▶ [PROBLEM REQUIREMENTS]
Turn every line of the listing into a numbered list, skipping blank lines and leaving out the pictures.

▶ [ENTRIES PROVIDED]
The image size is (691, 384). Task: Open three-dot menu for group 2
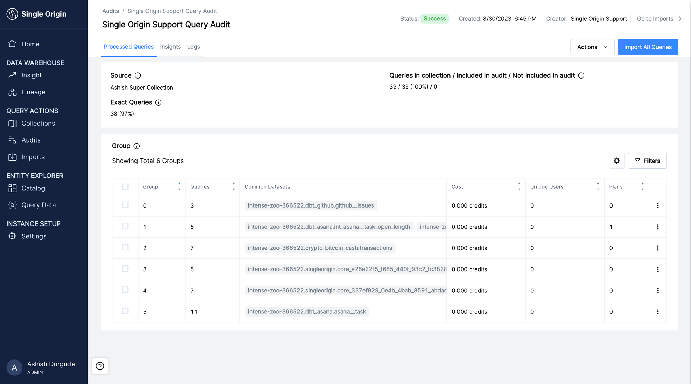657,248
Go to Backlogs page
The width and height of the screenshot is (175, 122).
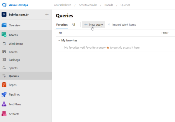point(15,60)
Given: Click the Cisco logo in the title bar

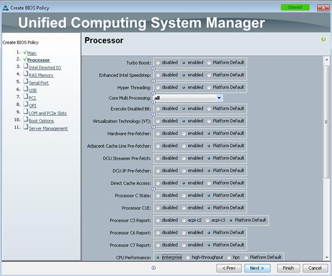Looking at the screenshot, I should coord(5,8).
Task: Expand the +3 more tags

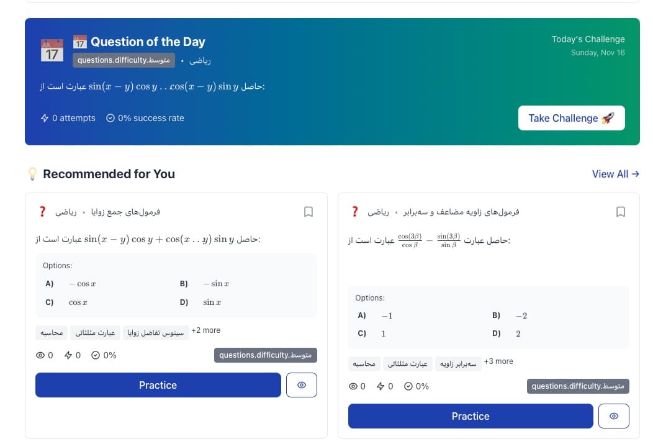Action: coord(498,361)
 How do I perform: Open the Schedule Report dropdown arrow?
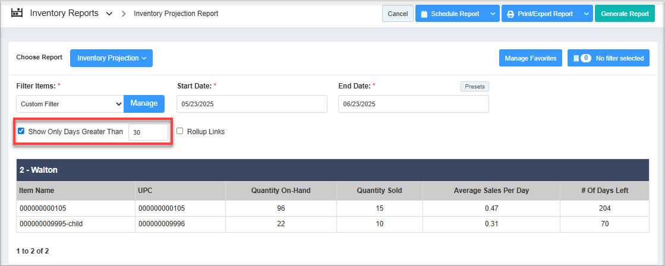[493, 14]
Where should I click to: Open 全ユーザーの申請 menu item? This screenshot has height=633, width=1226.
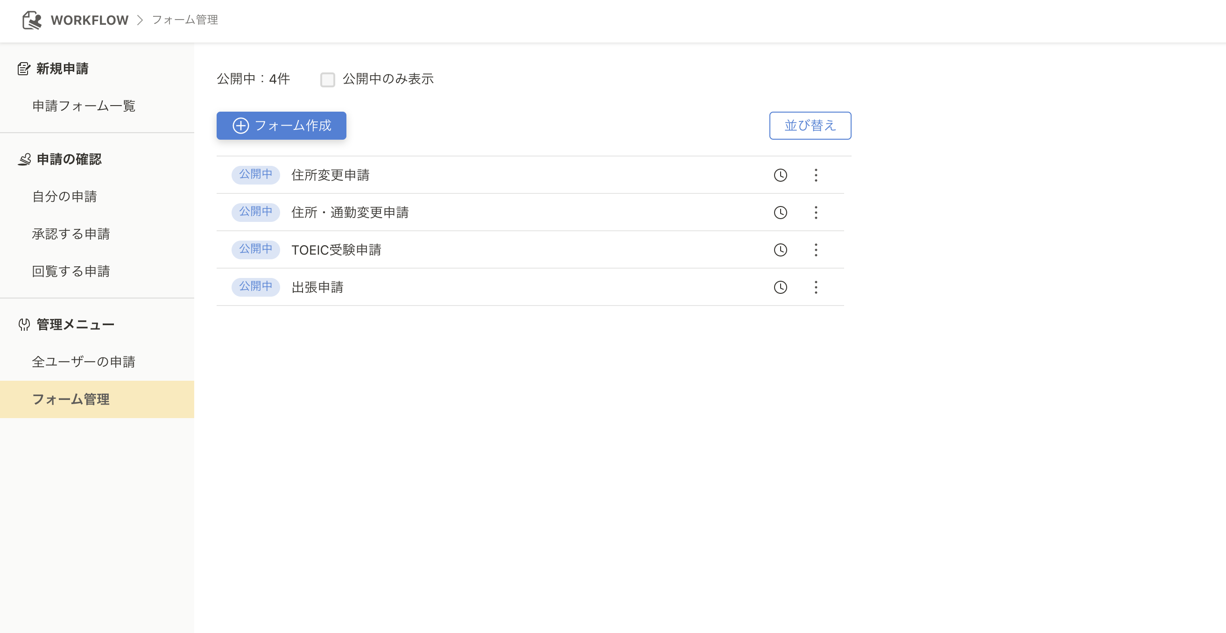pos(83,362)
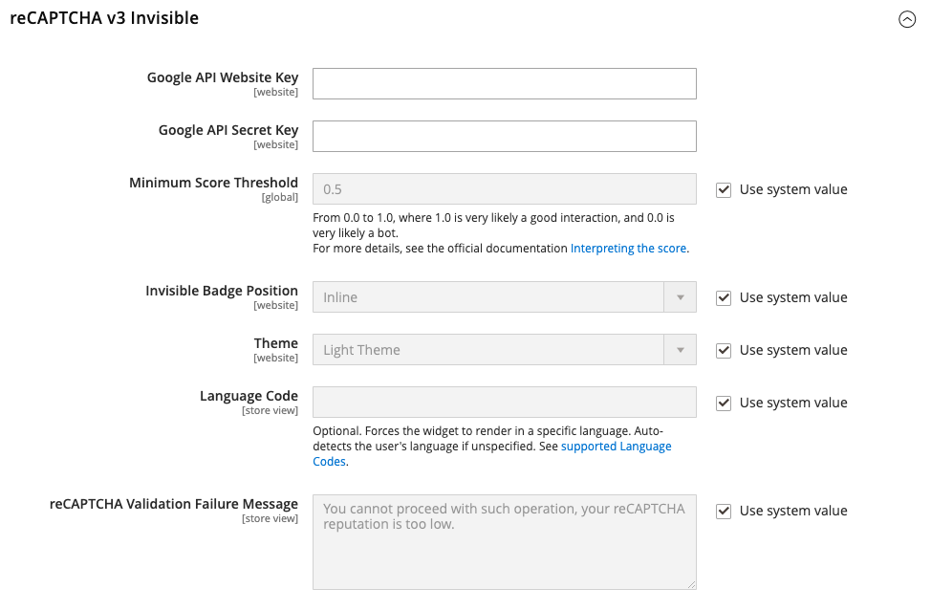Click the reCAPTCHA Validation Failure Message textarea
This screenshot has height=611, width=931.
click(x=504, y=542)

▶ [RESPONSE TO THE EXERCISE]
1. The image size is (691, 384). Task: Open three-dot menu for group 2
2. 657,248
3. Go to Backlogs page
4. The width and height of the screenshot is (175, 122).
5. point(15,60)
6. Given: Click the Cisco logo in the title bar
7. Looking at the screenshot, I should coord(5,8).
8. Task: Expand the +3 more tags
9. Action: coord(498,361)
10.  How do I perform: Open the Schedule Report dropdown arrow?
11. [493, 14]
12. Where should I click to: Open 全ユーザーの申請 menu item? This screenshot has height=633, width=1226.
13. pos(83,362)
14. Click the reCAPTCHA Validation Failure Message textarea
15. This screenshot has height=611, width=931.
16. click(x=504, y=542)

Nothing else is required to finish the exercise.